Where Yeats' attachment to Christianity is tenuous, there is no such ambiguity with Arthur Machen. As Ireland did for Yeats, so Wales cast its glamour over Machen. H.P. Lovecraft wrote of him that: "He has absorbed the medieval mystery of dark woods and ancient customs, and is a champion of the Middle Ages in all things---including the Catholic faith" (Supernatural Horror in Literature, p. 88). Unlike Yeats, Machen was never estranged from the faith of his youth. But the lore of the neighbourhood of Caerleon upon Usk, one of Arthur's cities, so it was said, worked powerfully upon his imagination. From this early experience he evolved the credo that "Man is made of mystery and exists for mysteries and visions." This view of life turned him early to writing of the fantastic. In "The Novel of the White Powder," he wrote "The whole universe, my friend, is a tremendous sacrament; a mystic, ineffable force and energy, veiled by an outward form of matter; and man, and the sun, and the other stars, and the flower of the grass, and the crystal in the test tube, are each and every one as spiritual, as material, and subject to an inner working" (Tales of Horror and the Supernatural, p. 57). On his own, with just his admittedly mystical religion and his Celtic imagination, he had arrived at the same conclusions as the Hermeticists, Neoplatonists, and Ultra-Realists. He expressed much of the same viewpoint in "The Great God Pan:"

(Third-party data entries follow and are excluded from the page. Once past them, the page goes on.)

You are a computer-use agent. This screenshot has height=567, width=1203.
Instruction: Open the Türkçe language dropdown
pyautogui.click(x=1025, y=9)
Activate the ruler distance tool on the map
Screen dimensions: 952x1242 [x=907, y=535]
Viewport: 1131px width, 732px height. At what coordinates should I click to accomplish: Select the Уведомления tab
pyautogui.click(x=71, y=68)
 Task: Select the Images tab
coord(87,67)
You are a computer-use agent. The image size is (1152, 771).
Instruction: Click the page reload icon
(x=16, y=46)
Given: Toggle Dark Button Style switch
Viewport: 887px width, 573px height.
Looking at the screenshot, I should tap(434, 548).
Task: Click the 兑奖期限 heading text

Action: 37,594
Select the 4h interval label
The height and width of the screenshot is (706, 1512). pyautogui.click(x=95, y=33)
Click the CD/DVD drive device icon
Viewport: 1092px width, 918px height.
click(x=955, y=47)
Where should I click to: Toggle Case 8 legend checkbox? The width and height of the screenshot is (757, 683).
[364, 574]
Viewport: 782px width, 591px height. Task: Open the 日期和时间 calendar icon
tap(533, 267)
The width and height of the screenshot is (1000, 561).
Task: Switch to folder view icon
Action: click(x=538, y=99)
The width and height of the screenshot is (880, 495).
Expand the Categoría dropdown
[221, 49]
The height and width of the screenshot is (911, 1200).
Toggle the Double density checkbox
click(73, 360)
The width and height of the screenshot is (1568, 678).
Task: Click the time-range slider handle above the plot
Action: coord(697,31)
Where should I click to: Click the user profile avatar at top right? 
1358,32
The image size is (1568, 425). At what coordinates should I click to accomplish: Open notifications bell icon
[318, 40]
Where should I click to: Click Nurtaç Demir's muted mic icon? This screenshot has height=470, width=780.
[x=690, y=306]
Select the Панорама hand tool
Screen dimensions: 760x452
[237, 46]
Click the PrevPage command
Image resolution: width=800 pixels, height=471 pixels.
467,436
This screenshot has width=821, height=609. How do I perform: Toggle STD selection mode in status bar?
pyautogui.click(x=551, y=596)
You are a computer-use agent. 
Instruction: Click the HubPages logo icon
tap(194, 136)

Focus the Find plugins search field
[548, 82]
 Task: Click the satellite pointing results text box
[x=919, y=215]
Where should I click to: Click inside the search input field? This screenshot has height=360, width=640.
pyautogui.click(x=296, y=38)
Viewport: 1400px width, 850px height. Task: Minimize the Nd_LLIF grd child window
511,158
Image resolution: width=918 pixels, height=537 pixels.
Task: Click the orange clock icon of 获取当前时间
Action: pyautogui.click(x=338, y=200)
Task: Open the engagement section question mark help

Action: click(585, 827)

Look about you, Clarke. You see the mountain, and hill following after hill, as wave on wave, you see the woods and orchards, the fields of ripe corn, and the meadows reaching to the reed beds by the river. You see me standing here beside you, and hear my voice; but I tell you that all these things---yes, from the star that has just shone out in the sky to the solid ground beneath our feet---I say that all these are but dreams and shadows: the shadows that hide the real world from our eyes. There is a real world, but it is beyond this glamour and this vision, beyond these "chases in Arras, dreams in a career," beyond them all as beyond a veil. (op. cit., p. 62). These two stories were written in 1895 and 1896. At the time that Machen wrote them, while he was perhaps temperamentally oriented in the direction of such beliefs, he was not inclined to give them much credence in the workaday world---in any case they were hazy, being based upon general impressions of life rather than experience of Magic. This changed with his entrance into the Golden Dawn in 1898. There he gained practical knowledge of what he had guessed. In an 1899 letter written to French novelist Paul-Jean Touletin, he declared:

When I was writing Pan and The White Powder, I did not believe that such strange things had ever happened in real life, or could ever have happened. Since then, and quite recently, I have had certain experiences in my own life which have entirely changed my point of view in these matters. Henceforward I am quite convinced that nothing is impossible on this Earth. I need scarcely add, I suppose, that none of the experiences I have had has any connexion whatever with such impostures as
spiritualism or theosophy. But I believe we are living in a world of the greatest mystery full of unsuspected and quite astonishing things. (Louis Pauwels, Jacques Bergier, The Morning of the Magicians, pp. 212-213). In the 1903 split, Machen also followed Waite, whose more Christianised esotericism he apparently found congenial. Three years later, a new collection of his fiction appeared. While it included both of his older pieces, new material was included, in which obtains a certain shift of tone. In the first two works, he had been very vague about the shape of things, as we have seen.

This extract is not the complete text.